#### WORK INSTRUCTIONS
Scan the records beneath this line for the line holding "You are a GUI" and the line holding "Ρυθμίσεις απορρήτου (272, 2544)", then transcribe exactly those two and all lines between.

#### INFORMATION GIVEN
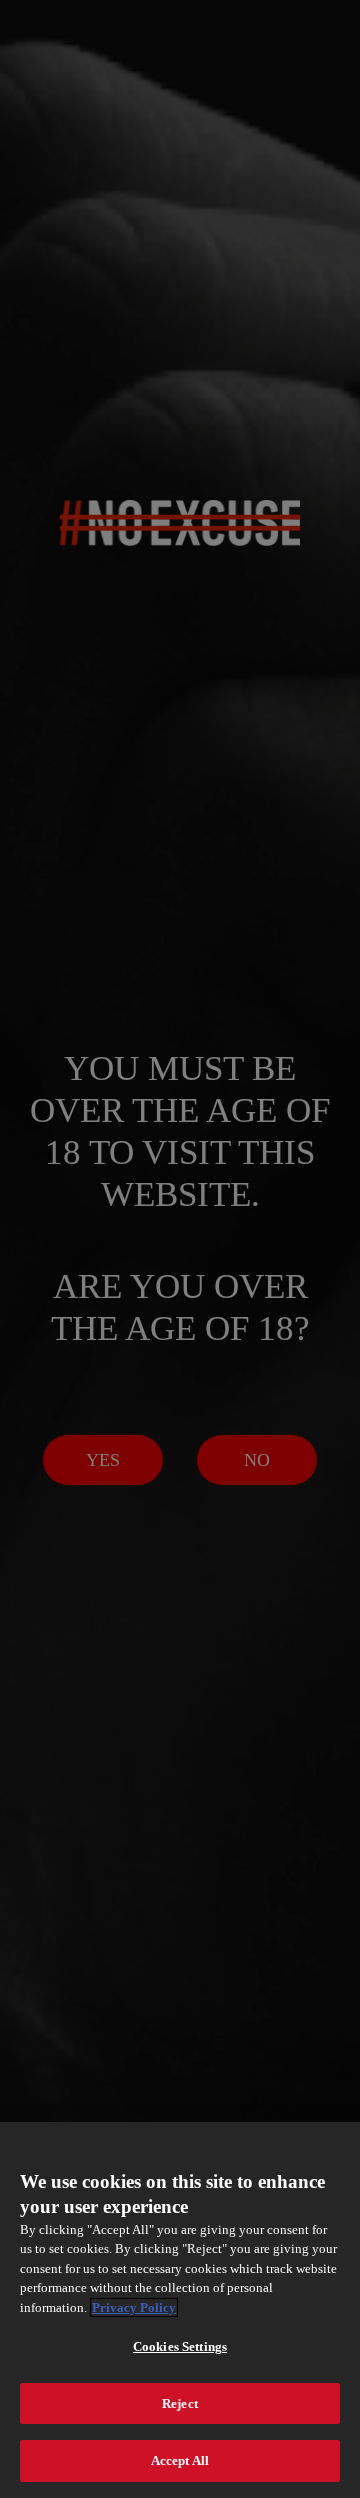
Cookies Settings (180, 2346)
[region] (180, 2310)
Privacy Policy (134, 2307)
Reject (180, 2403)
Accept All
==
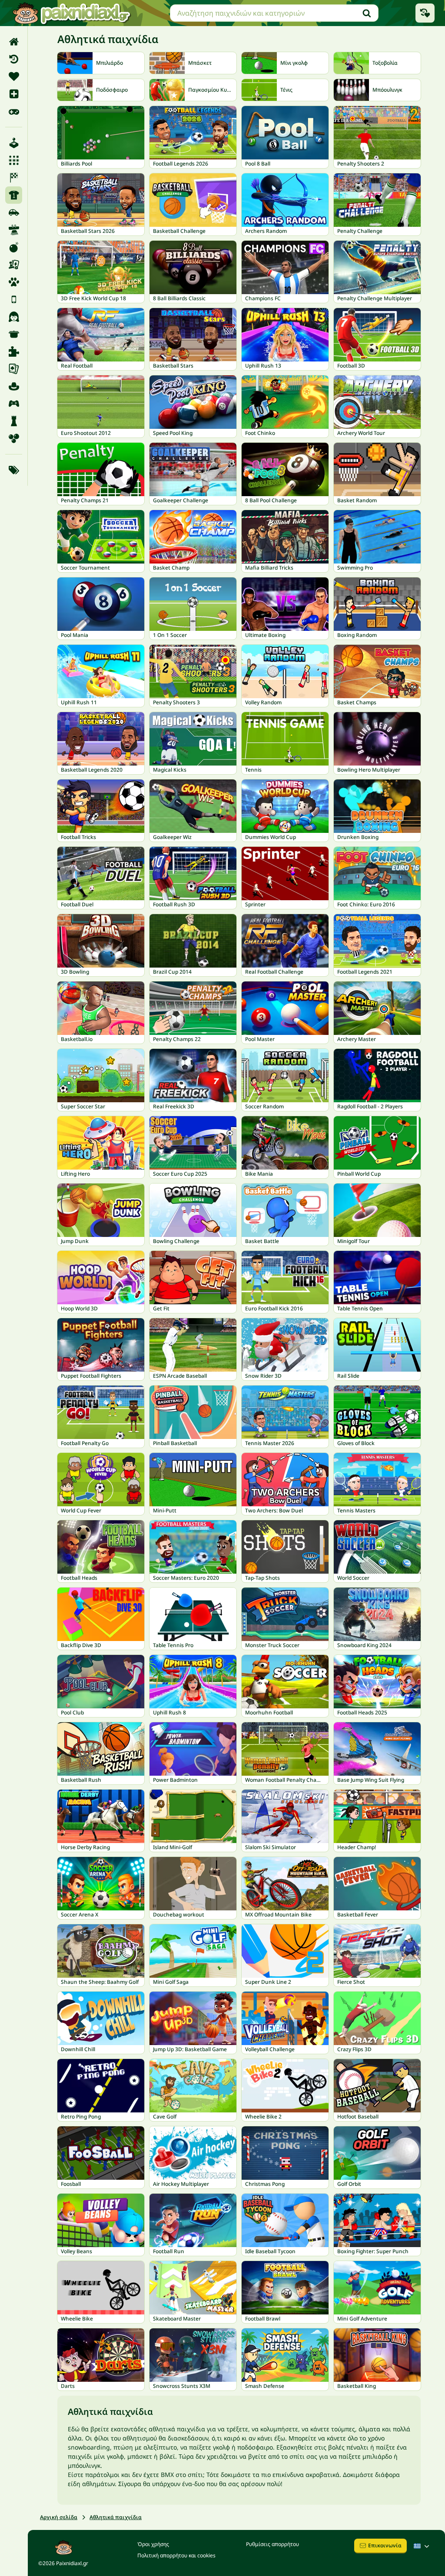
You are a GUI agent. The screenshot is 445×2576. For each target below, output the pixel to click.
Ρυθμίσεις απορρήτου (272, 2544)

#### OUTPUT BELOW
You are a GUI agent. The screenshot is 445×2576. For each target below, output the pixel to click.
Ρυθμίσεις απορρήτου (272, 2544)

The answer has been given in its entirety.